» **EXTRAIT**
<<<<
Le Dernier Roi d’Ecosse : magistral !
Les années noires de l’Ouganda, sous la main de fer d’Idi Amin Dada, vue par un témoin fictif, avec un héros pas du tout positif. Une subtile analyse du rapport au pouvoir.
Alors là, chef d’oeuvre ! Des films comme ça, il y en a un tous les trois ou quatre ans, pas question de le laisser passer sans réagir.
Un jeune médecin écossais, Nicholas Garrigan, joué par James Mc Avoy, décide de partir en Afrique pour échapper à un avenir qu’il juge trop terne (s’associer avec son père dans son trou perdu au fond de l’Ecosse). Arrivé dans un dispensaire en Ouganda, par un concours de circonstances, il devient le médecin personnel et le confident d’Idi Amin Dada, le nouveau chef de l’Etat ougandais, incarné par un Forest Whitaker en état de possession.
Et là, surprise : le jeune héros s’avère être fasciné par le dictateur, il s’insère dans sa vie, tout heureux d’être si proche d’un homme de pouvoir. Le malaise provoqué par le film est dans cette distance qui s’installe entre ce que nous, spectateurs, voyons sur l"écran (Amin est fou et dangereux), et la complaisance de Nicholas devant son maître. On a envie de l’alerter, de le mettre en garde, mais rien n’y fait : détendu, suffisant, il se laisse griser par la proximité du pouvoir, fort de son impunité, jusqu’à ce qu’il réalise dans la douleur son insiginifiance.
Sans cesse, Amin domine Nicholas, il l’écrase à proprement parler : il le serre dans ses bras, entre chez lui, fouille ses affaires, le fait convoquer, l’étouffe sous les cadeaux, puis le menace, sans transition. Passant de la colère à la peur de mourir, puis aux rires enfantins, Forest Whitaker nous offre une composition hallucinée d’un fou meurtrier et paranoïaque. En face de lui, James McEvoy incarne un Nicholas faible et fasciné, suivant Amin comme un petit chien, puis se persuadant peu à peu de son importance. Ce personnage est loin d’être positif : satisfait de lui-même, inconscient du danger, parfois traitre et méprisant, profiteur, cachant sa lâcheté sous une fermeté de façade, il est tout à sa proximité du pouvoir, et lui sacrifie tout. Et pourtant, à cause de sa jeunesse, et par contraste avec le sanguinaire Amin, on est tenté de lui pardonner.
>>>>
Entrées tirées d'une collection
<<<<
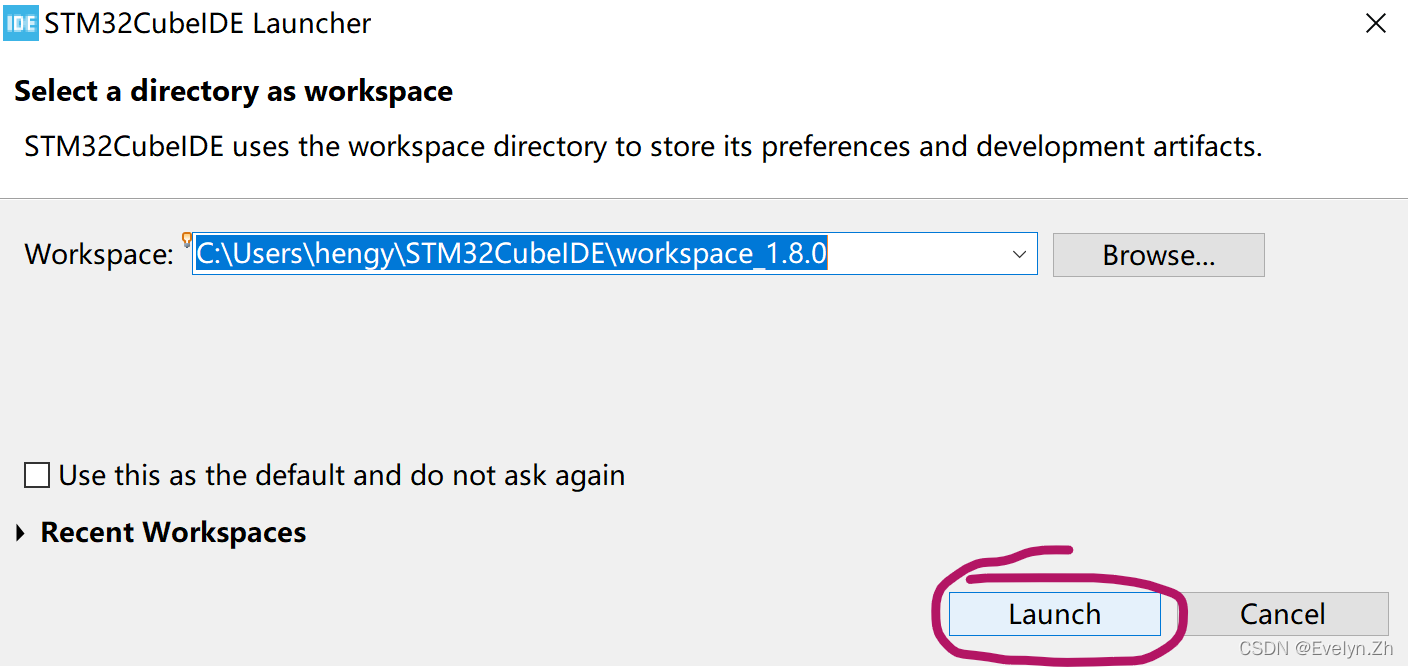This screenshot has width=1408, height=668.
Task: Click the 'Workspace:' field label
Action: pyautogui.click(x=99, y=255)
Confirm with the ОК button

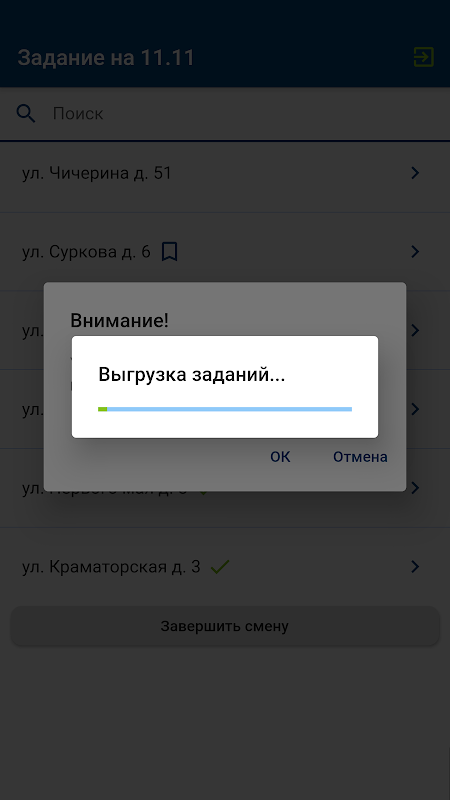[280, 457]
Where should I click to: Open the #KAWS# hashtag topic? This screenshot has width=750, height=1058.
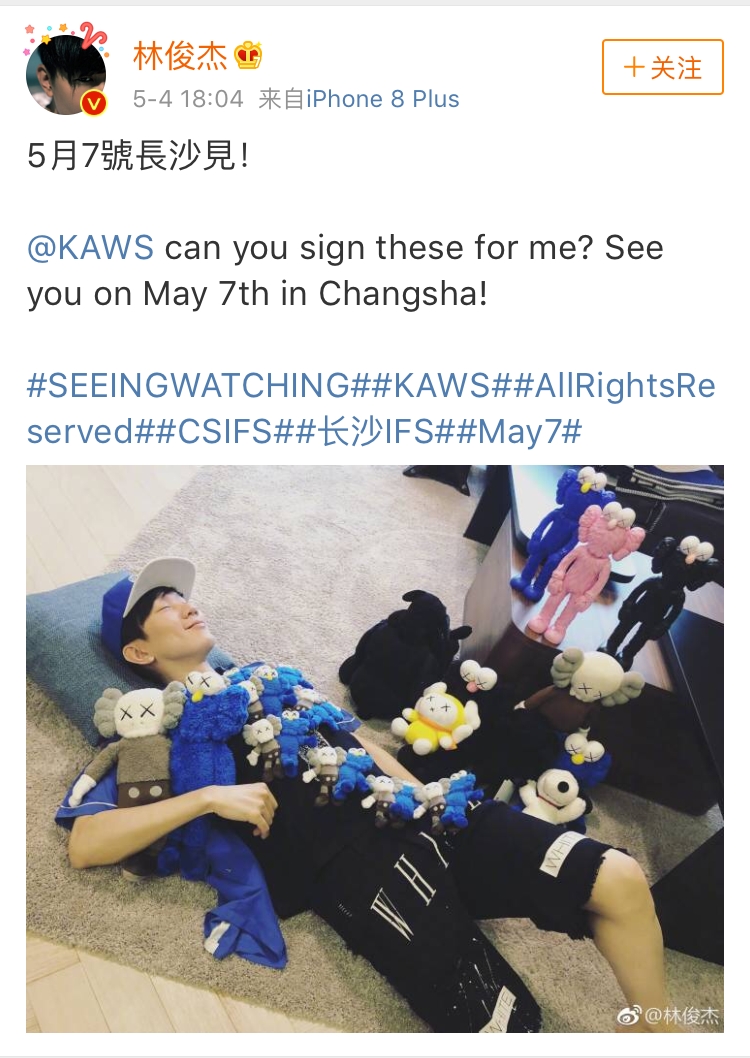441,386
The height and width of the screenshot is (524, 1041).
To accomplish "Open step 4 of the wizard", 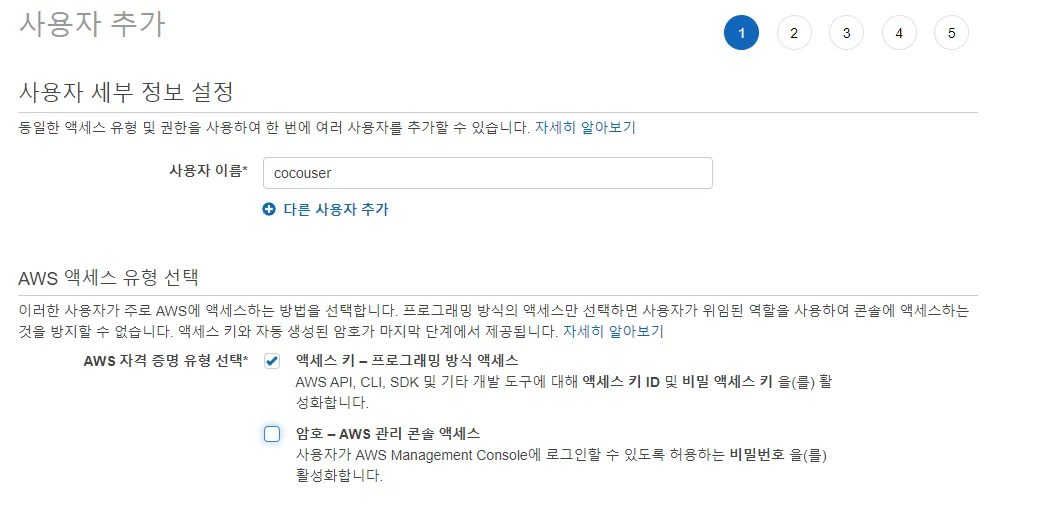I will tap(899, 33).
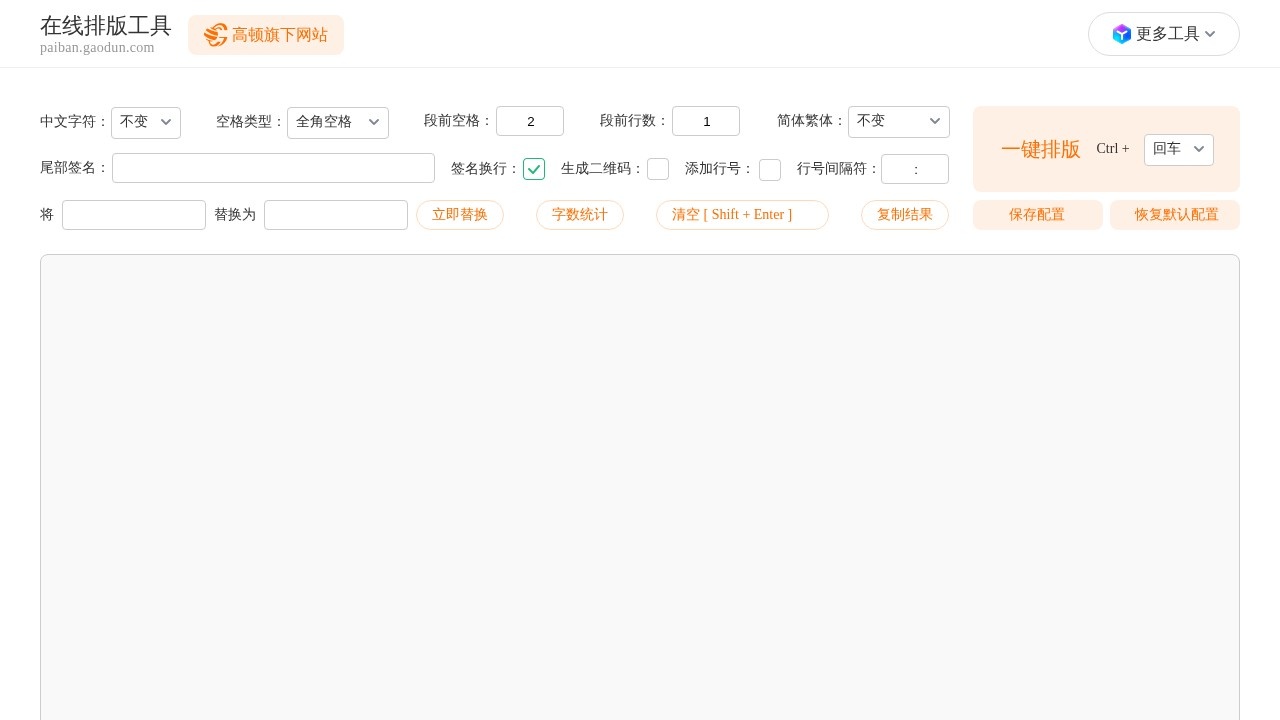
>>>>
» **ÉNONCÉ 1**
Recopiez fidèlement un passage de la critique du film : commencez aux mots « Un jeune médecin » et arrêtez-vous après « état de possession. ».
» **ÉNONCÉ 2**
D'après la critique du film, quel acteur incarne Idi Amin Dada ?
Les données fournies ne servent à rien pour ce travail.

» **RÉPONSE 1**
Un jeune médecin écossais, Nicholas Garrigan, joué par James Mc Avoy, décide de partir en Afrique pour échapper à un avenir qu’il juge trop terne (s’associer avec son père dans son trou perdu au fond de l’Ecosse). Arrivé dans un dispensaire en Ouganda, par un concours de circonstances, il devient le médecin personnel et le confident d’Idi Amin Dada, le nouveau chef de l’Etat ougandais, incarné par un Forest Whitaker en état de possession.

» **RÉPONSE 2**
Forest Whitaker.